> [Passage provided]
Thursday, June 17, 2010

Mother of All Protests

My views about the court case are similar to Rav Ovadia's.

My views in general about the topics involved can be found in the comments here and at this post.

I don't have much more to add, except that it's a very sad day all around.


At Thu Jun 17, 06:04:00 PM 2010, Anonymous Dove said...

Have we learned nothing from all the heartache we have endured as a people?
Isn't it enough to have the whole world against us and trying to destroy us?
We have to stay united if we want to survive.
How can we expect a Geula with Heavenly Mercy if parents would rather go to jail than to put their kids in school with Sefardic kids?
And on top of that demonstrations with hundreds of thousands of people in Bnei Brak in support of these parents, making them look like heroes.
What a sad day for Bnei Yisrael.
We have to put a stop to that kind of Sinat Chinam. That's what caused the destruction of the Beit HaMikdash and our exile to this very day.
This was a test from Ha-shem and once again we failed miserably.
I am afraid to think about what is going to happen next. Ha-shem Yerachem.

At Thu Jun 17, 06:39:00 PM 2010, Blogger yaak said...

Very much agreed.

My hope is that most were protesting against the Baga"tz's decision instead of in support of the parents' decision. It seemed that way from most of the signs held up, but who knows for sure?

At Thu Jun 17, 09:01:00 PM 2010, Anonymous Anonymous said...

may we agree to disagree, in brotherly/sisterly love and unity.

I think the above comments are totally off mark.

the way i was given to understand the situation is that the parents of the charedi girls insist that newcomers to their schools comply with the 'old' rules. e.g. rules regarding tzniut, shabbat, kashrut etc, etc.

it has nothing, NOTHING whatsoever, to do with integration, acceptence or
chulila, chulila, "discrimination".

At Thu Jun 17, 09:35:00 PM 2010, Anonymous Sfaradi said...

The case is very simple:

Only 30% of the school girls can be of Sepharadic origin. It has nothing to do with any Halachic mitzva, pure discrimination with very nice names.

We had a big protest today in favor of Ashkenazi discrimination, whether we like it or not. Some of the protesters were Sepharadic yeshiva boys, who still try to understand what they were doing there.

There are many beautiful things in the world of Torah. This is not one of them. IMHO.

At Thu Jun 17, 11:43:00 PM 2010, Anonymous arita430 said...

> [Work instructions] Copy the blog post about the protest word for word, from "Have we learned" up to and including "for Bnei Yisrael.". The data has no connection to the blog post.

> [Collected material]

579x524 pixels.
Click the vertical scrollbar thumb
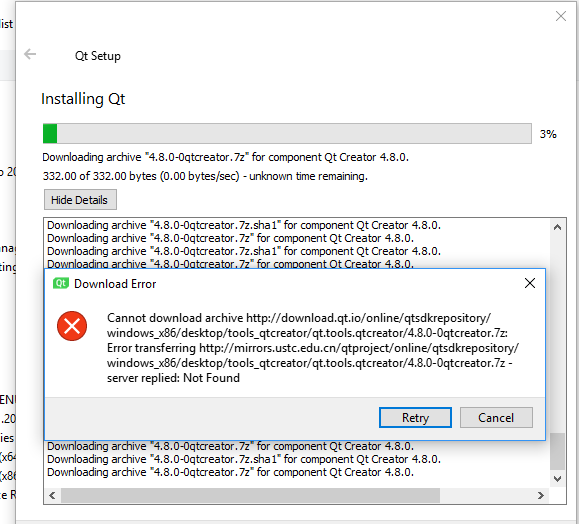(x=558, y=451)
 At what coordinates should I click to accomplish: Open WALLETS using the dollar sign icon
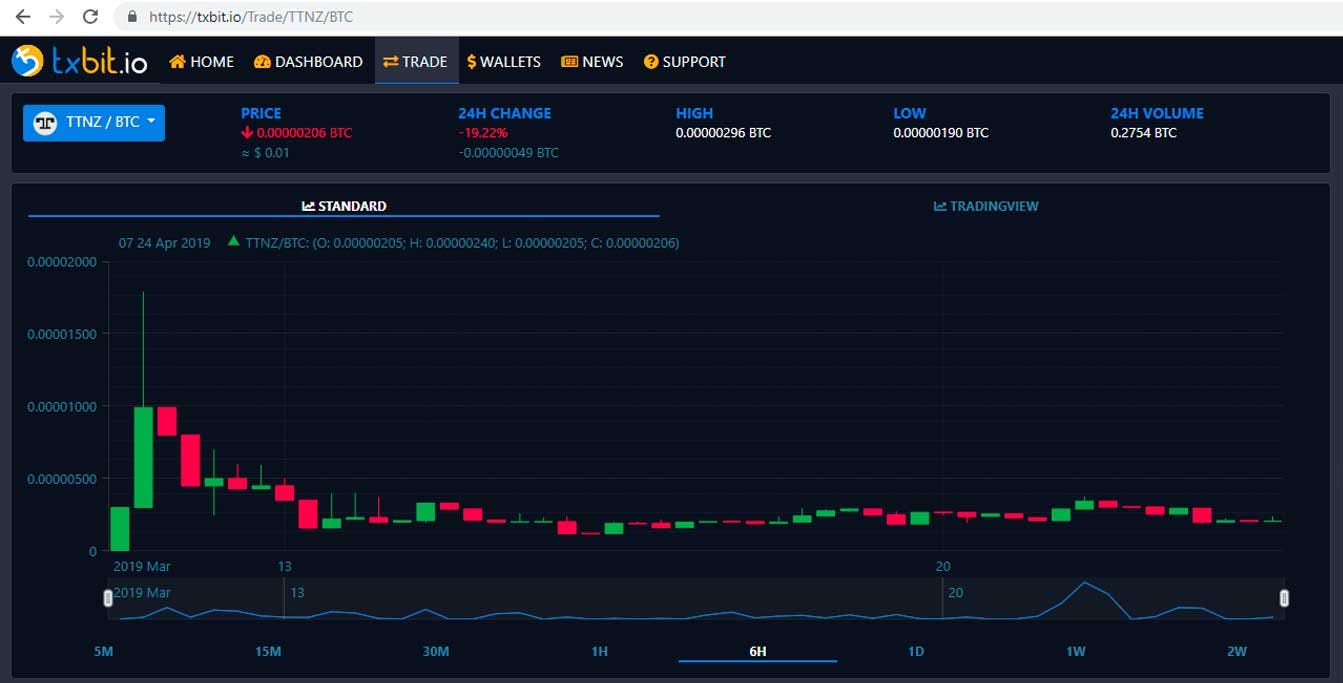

> [Answer to the exercise]
Have we learned nothing from all the heartache we have endured as a people?
Isn't it enough to have the whole world against us and trying to destroy us?
We have to stay united if we want to survive.
How can we expect a Geula with Heavenly Mercy if parents would rather go to jail than to put their kids in school with Sefardic kids?
And on top of that demonstrations with hundreds of thousands of people in Bnei Brak in support of these parents, making them look like heroes.
What a sad day for Bnei Yisrael.